Task goal. What is needed is an exact copy of the records below, without the pictures.

==== Supplied entries ====

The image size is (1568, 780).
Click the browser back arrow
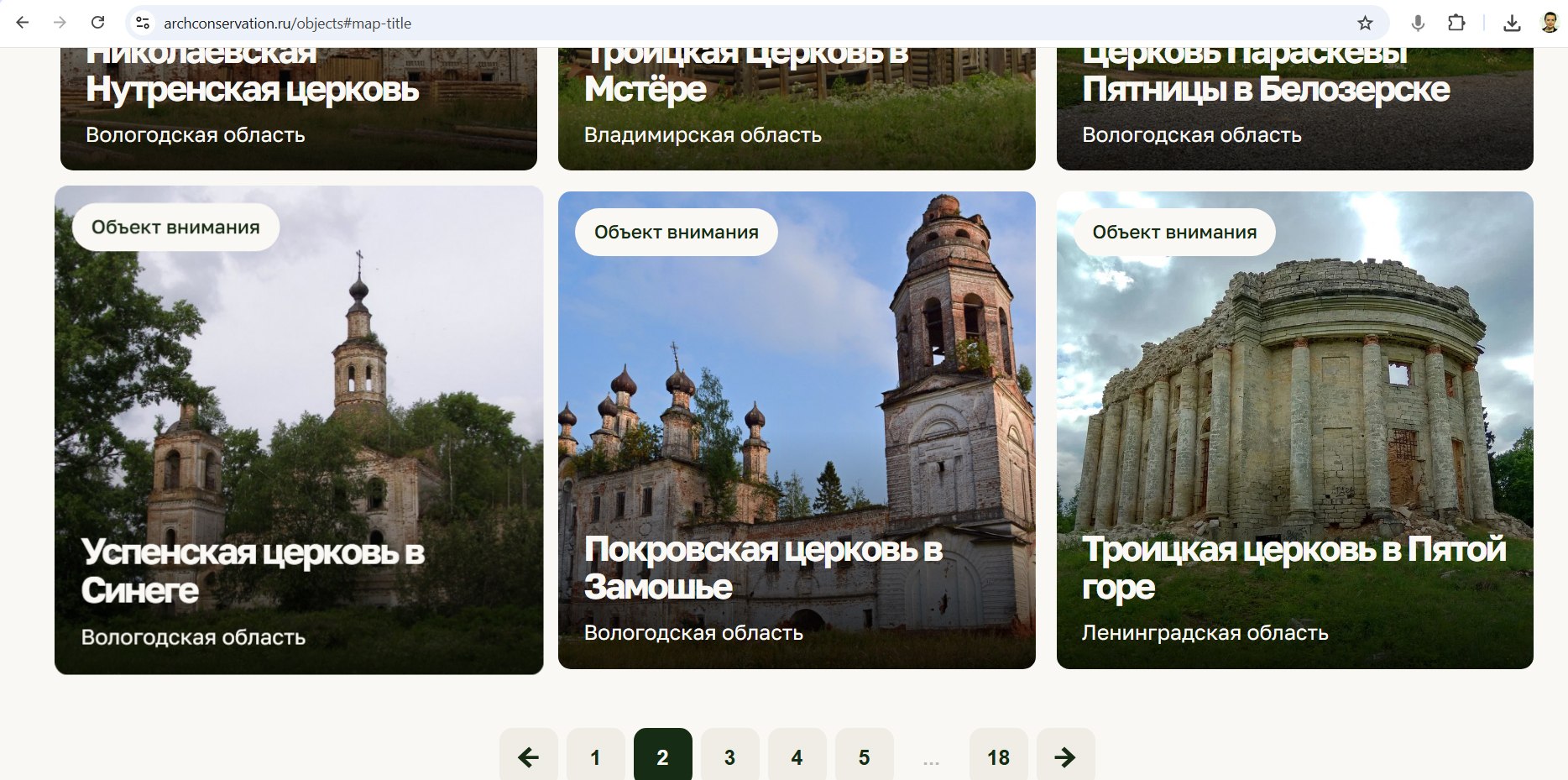pos(23,23)
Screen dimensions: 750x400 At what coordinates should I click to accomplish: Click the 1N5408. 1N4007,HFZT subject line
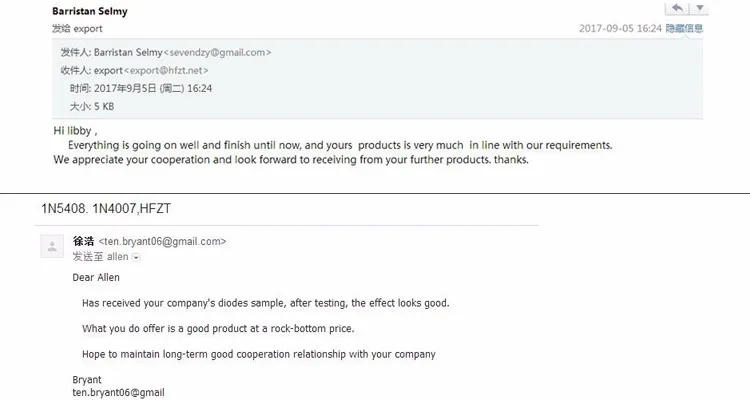click(x=98, y=208)
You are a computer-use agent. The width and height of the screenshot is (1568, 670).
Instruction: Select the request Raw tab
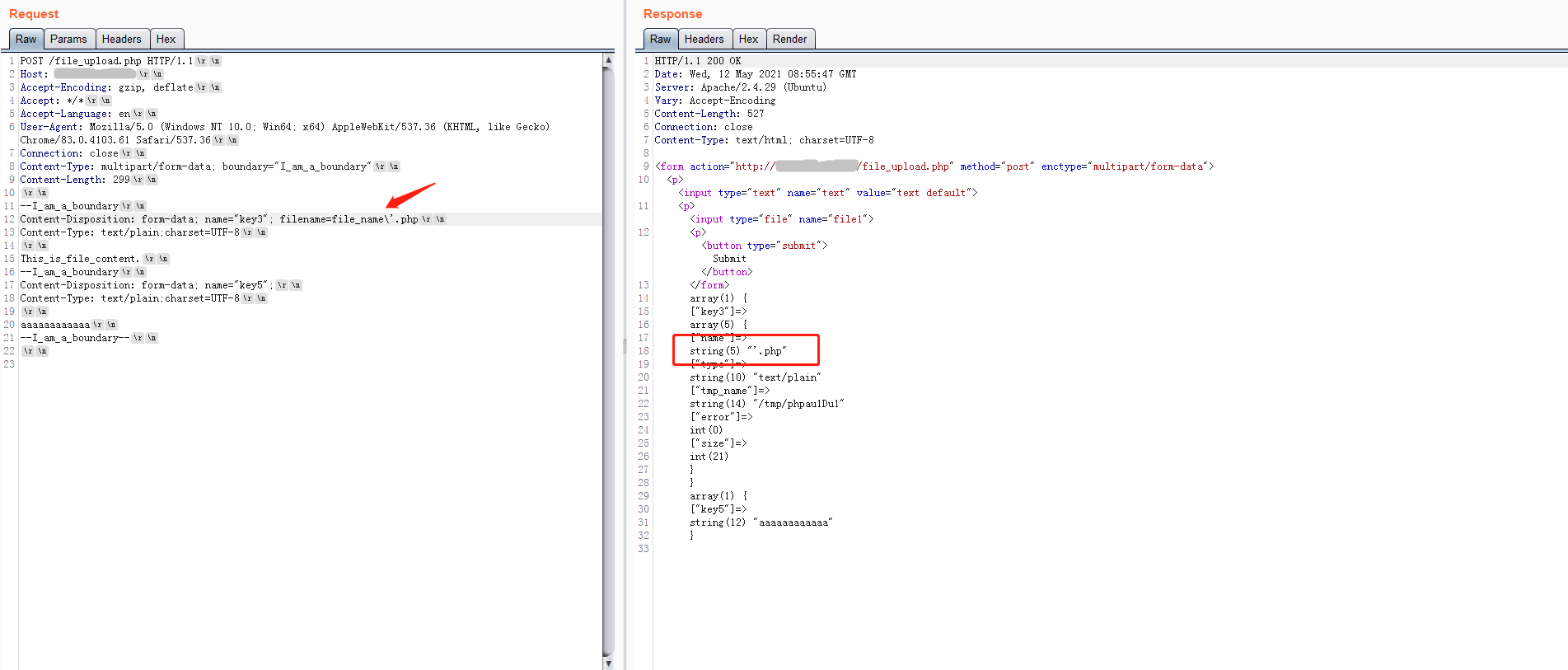[26, 39]
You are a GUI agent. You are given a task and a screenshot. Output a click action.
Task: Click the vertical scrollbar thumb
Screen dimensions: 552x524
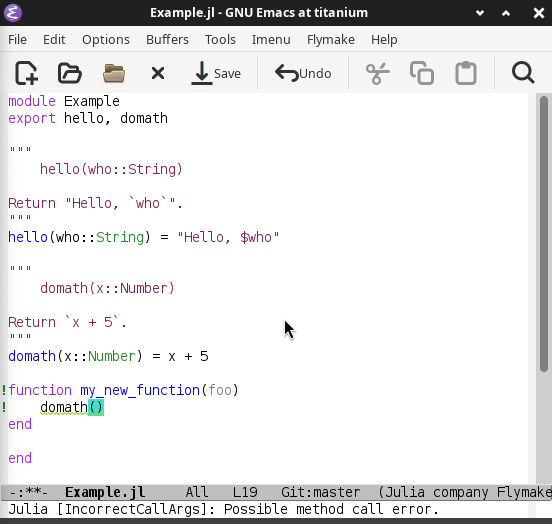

====

Written answer.
The image size is (1568, 780).
Click the browser back arrow
pos(23,23)
Screen dimensions: 750x400 At what coordinates should I click to accomplish: Click the 1N5408. 1N4007,HFZT subject line
click(x=98, y=208)
You are a computer-use agent. The width and height of the screenshot is (1568, 670).
Instruction: Select the request Raw tab
[26, 39]
You are a GUI agent. You are given a task and a screenshot. Output a click action.
Task: Click the vertical scrollbar thumb
Screen dimensions: 552x524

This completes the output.